Stored dataset items
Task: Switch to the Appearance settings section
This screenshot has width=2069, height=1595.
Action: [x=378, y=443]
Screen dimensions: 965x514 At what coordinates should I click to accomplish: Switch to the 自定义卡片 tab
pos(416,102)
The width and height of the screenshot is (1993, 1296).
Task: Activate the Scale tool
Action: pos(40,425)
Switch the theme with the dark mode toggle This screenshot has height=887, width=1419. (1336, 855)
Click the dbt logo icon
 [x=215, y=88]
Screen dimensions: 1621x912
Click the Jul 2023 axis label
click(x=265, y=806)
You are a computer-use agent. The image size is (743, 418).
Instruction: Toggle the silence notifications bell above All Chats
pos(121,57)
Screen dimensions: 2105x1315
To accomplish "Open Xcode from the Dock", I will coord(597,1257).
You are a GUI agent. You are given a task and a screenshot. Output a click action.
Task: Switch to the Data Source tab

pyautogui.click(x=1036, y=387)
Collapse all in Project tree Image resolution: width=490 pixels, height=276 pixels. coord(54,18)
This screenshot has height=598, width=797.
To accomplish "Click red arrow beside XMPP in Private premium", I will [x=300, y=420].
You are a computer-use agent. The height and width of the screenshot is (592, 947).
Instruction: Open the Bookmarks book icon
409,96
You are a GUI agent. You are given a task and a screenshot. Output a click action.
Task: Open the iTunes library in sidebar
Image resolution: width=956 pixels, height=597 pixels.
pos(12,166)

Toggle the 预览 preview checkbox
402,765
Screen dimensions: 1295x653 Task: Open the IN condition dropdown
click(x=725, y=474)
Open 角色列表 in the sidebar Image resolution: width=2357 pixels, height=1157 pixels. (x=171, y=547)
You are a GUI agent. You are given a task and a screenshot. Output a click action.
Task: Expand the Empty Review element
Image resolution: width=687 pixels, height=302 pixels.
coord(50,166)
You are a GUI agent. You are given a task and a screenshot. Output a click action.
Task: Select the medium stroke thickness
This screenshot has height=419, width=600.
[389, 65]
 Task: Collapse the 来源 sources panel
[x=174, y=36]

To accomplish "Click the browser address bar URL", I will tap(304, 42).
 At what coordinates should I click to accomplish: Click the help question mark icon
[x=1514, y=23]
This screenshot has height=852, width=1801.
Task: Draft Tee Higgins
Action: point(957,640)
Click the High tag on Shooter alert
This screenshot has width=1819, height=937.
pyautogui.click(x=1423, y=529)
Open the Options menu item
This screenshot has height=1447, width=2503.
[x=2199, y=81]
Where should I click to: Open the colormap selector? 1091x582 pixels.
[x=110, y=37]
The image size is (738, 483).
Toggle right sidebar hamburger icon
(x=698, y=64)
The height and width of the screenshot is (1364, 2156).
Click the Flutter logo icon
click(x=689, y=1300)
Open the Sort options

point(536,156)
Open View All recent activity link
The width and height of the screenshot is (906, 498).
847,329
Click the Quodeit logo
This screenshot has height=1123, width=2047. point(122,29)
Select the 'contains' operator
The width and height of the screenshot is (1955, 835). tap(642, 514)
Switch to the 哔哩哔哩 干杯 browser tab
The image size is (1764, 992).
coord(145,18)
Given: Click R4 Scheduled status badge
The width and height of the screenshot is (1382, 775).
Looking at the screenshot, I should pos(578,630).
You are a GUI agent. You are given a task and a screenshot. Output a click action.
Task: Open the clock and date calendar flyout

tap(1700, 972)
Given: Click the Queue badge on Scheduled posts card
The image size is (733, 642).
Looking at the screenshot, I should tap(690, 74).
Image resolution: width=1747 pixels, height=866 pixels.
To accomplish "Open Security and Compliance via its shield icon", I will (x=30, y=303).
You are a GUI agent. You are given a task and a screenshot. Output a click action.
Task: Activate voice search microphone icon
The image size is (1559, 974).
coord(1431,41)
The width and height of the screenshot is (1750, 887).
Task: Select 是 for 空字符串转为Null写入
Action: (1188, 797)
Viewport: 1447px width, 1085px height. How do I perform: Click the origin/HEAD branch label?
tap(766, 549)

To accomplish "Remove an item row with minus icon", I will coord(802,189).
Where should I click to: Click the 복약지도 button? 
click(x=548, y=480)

== Task to complete ==
The expected output is the complete data, repeated exactly.

== Exercise answer ==
Task: Switch to the Appearance settings section
This screenshot has width=2069, height=1595.
Action: [x=378, y=443]
Screen dimensions: 965x514 At what coordinates should I click to accomplish: Switch to the 自定义卡片 tab
pos(416,102)
The width and height of the screenshot is (1993, 1296).
Task: Activate the Scale tool
Action: pos(40,425)
Switch the theme with the dark mode toggle This screenshot has height=887, width=1419. (1336, 855)
Click the dbt logo icon
 [x=215, y=88]
Screen dimensions: 1621x912
Click the Jul 2023 axis label
click(x=265, y=806)
You are a computer-use agent. The image size is (743, 418).
Instruction: Toggle the silence notifications bell above All Chats
pos(121,57)
Screen dimensions: 2105x1315
To accomplish "Open Xcode from the Dock", I will coord(597,1257).
You are a GUI agent. You are given a task and a screenshot. Output a click action.
Task: Switch to the Data Source tab

pyautogui.click(x=1036, y=387)
Collapse all in Project tree Image resolution: width=490 pixels, height=276 pixels. coord(54,18)
This screenshot has height=598, width=797.
To accomplish "Click red arrow beside XMPP in Private premium", I will [x=300, y=420].
You are a computer-use agent. The height and width of the screenshot is (592, 947).
Instruction: Open the Bookmarks book icon
409,96
You are a GUI agent. You are given a task and a screenshot. Output a click action.
Task: Open the iTunes library in sidebar
Image resolution: width=956 pixels, height=597 pixels.
pos(12,166)

Toggle the 预览 preview checkbox
402,765
Screen dimensions: 1295x653 Task: Open the IN condition dropdown
click(x=725, y=474)
Open 角色列表 in the sidebar Image resolution: width=2357 pixels, height=1157 pixels. (x=171, y=547)
You are a GUI agent. You are given a task and a screenshot. Output a click action.
Task: Expand the Empty Review element
Image resolution: width=687 pixels, height=302 pixels.
coord(50,166)
You are a GUI agent. You are given a task and a screenshot. Output a click action.
Task: Select the medium stroke thickness
This screenshot has height=419, width=600.
[389, 65]
 Task: Collapse the 来源 sources panel
[x=174, y=36]

To accomplish "Click the browser address bar URL", I will tap(304, 42).
 At what coordinates should I click to accomplish: Click the help question mark icon
[x=1514, y=23]
This screenshot has height=852, width=1801.
Task: Draft Tee Higgins
Action: point(957,640)
Click the High tag on Shooter alert
This screenshot has width=1819, height=937.
pyautogui.click(x=1423, y=529)
Open the Options menu item
This screenshot has height=1447, width=2503.
[x=2199, y=81]
Where should I click to: Open the colormap selector? 1091x582 pixels.
[x=110, y=37]
The image size is (738, 483).
Toggle right sidebar hamburger icon
(x=698, y=64)
The height and width of the screenshot is (1364, 2156).
Click the Flutter logo icon
click(x=689, y=1300)
Open the Sort options

point(536,156)
Open View All recent activity link
The width and height of the screenshot is (906, 498).
847,329
Click the Quodeit logo
This screenshot has height=1123, width=2047. point(122,29)
Select the 'contains' operator
The width and height of the screenshot is (1955, 835). tap(642, 514)
Switch to the 哔哩哔哩 干杯 browser tab
The image size is (1764, 992).
coord(145,18)
Given: Click R4 Scheduled status badge
The width and height of the screenshot is (1382, 775).
Looking at the screenshot, I should pos(578,630).
You are a GUI agent. You are given a task and a screenshot. Output a click action.
Task: Open the clock and date calendar flyout

tap(1700, 972)
Given: Click the Queue badge on Scheduled posts card
The image size is (733, 642).
Looking at the screenshot, I should tap(690, 74).
Image resolution: width=1747 pixels, height=866 pixels.
To accomplish "Open Security and Compliance via its shield icon", I will (x=30, y=303).
You are a GUI agent. You are given a task and a screenshot. Output a click action.
Task: Activate voice search microphone icon
The image size is (1559, 974).
coord(1431,41)
The width and height of the screenshot is (1750, 887).
Task: Select 是 for 空字符串转为Null写入
Action: (1188, 797)
Viewport: 1447px width, 1085px height. How do I perform: Click the origin/HEAD branch label?
tap(766, 549)

To accomplish "Remove an item row with minus icon", I will coord(802,189).
Where should I click to: Click the 복약지도 button? 
click(x=548, y=480)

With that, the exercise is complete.